GMA 7 had delayed by one week the airing of "The Probe Team" report on the lifestyle check on Genuino. The network cited lack of supporting documents as the reason for the delay.

The Pagcor episode led to the cutting of the 16-year ties between GMA 7 and "The Probe Team." The program will air its final episode on GMA 7 on Nov. 25.

In a letter to GMA 7 president Felipe Gozon, Lazaro insisted the Pagcor report on "The Probe Team" could stand and that "the final version" aired on Sept. 23 did not need additional documents because "The Probe Team" had the documents GMA 7 wanted from the very start.

Lazaro added that the original version was the same as the version allowed to air the following week.

Raquel, however, said that the story was aired because it was "qualified" and not because it was complete as "Probe" claimed.

"Due to GMA's prodding, TPT ('The Probe Team') dug deeper, amassing enough information to have a second report on the background of Genuino," he said. "This second report did not exist in the original version of the script."

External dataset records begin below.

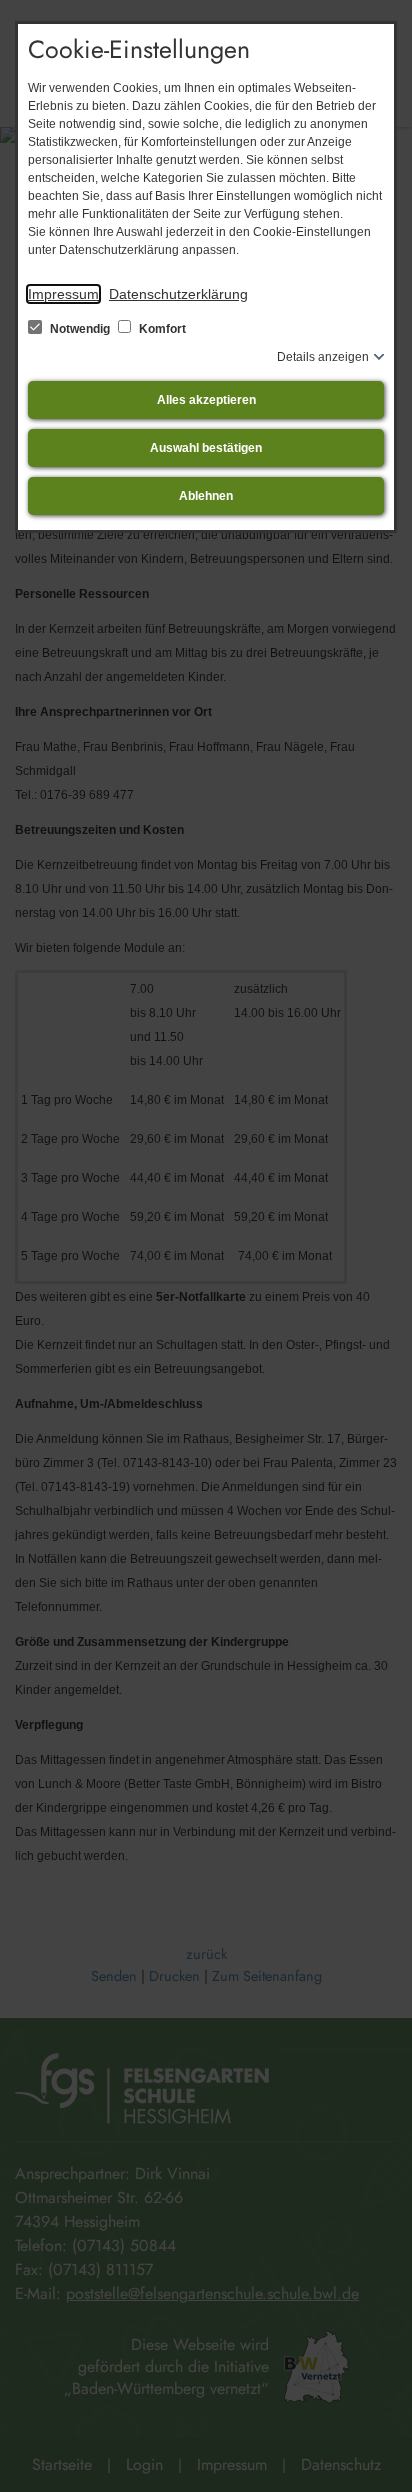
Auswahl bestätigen (206, 448)
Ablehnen (206, 496)
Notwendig (80, 329)
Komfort (161, 329)
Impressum (63, 294)
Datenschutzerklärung (178, 294)
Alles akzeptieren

It was only after Probe revised the script that GMA 7 allowed it to be aired, according to Raquel.

Lazaro claimed there were other instances when GMA 7 and president Gozon had tried to stop the airing of the story.

She said Probe received three calls from lawyer Junjun Tupas, a member of the law firm headed by Gozon, lobbying in behalf of Genuino.

"(Tupas) said he was from your law office," Lazaro said in a letter to Gozon, "and was calling as a friend of Pagcor. (This) led us to believe that the action of GMA Network Inc. not to air the episode was its way of giving in to the pressure of Mr. Genuino."

Gozon said Tupas called Probe without his knowledge and consent. He said he instructed Tupas not to talk to Probe again.

"Even at that time, I already told Tupas that if Probe were able to adequately support its charges against Genuino, there was nothing I could or would do (to stop it)," Gozon said.

Tupas has no say or influence in GMA Network Inc., Gozon pointed out.

Lazaro said that "many hours" before network executives informed her, Genuino already knew -- from a Pagcor insider -- that GMA 7 would ax the multi-awarded telemagazine show and suspend its reporter, Bernadette Sembrano, who had researched and presented the Pagcor episode.

But Raquel said it was impossible for Pagcor employees to know in advance that the Pagcor episode would not be shown. He said GMA executives were until the last hours of Sept. 15 trying to find out how the episode could be allowed to air.

On Nov. 3, GMA 7 said it had decided to end its partnership with Probe "because of obvious loss of trust and difference in program standards."

"We do not begrudge 'The Probe Team' for trying to defend itself," Gozon said. "But we simply cannot allow it to do so at the expense of GMA 7's image, integrity, and credibility."

Lazaro said Probe Productions is ending "The Probe Team" on GMA 7 knowing "that we served the public good without sacrificing our integrity for 16 years."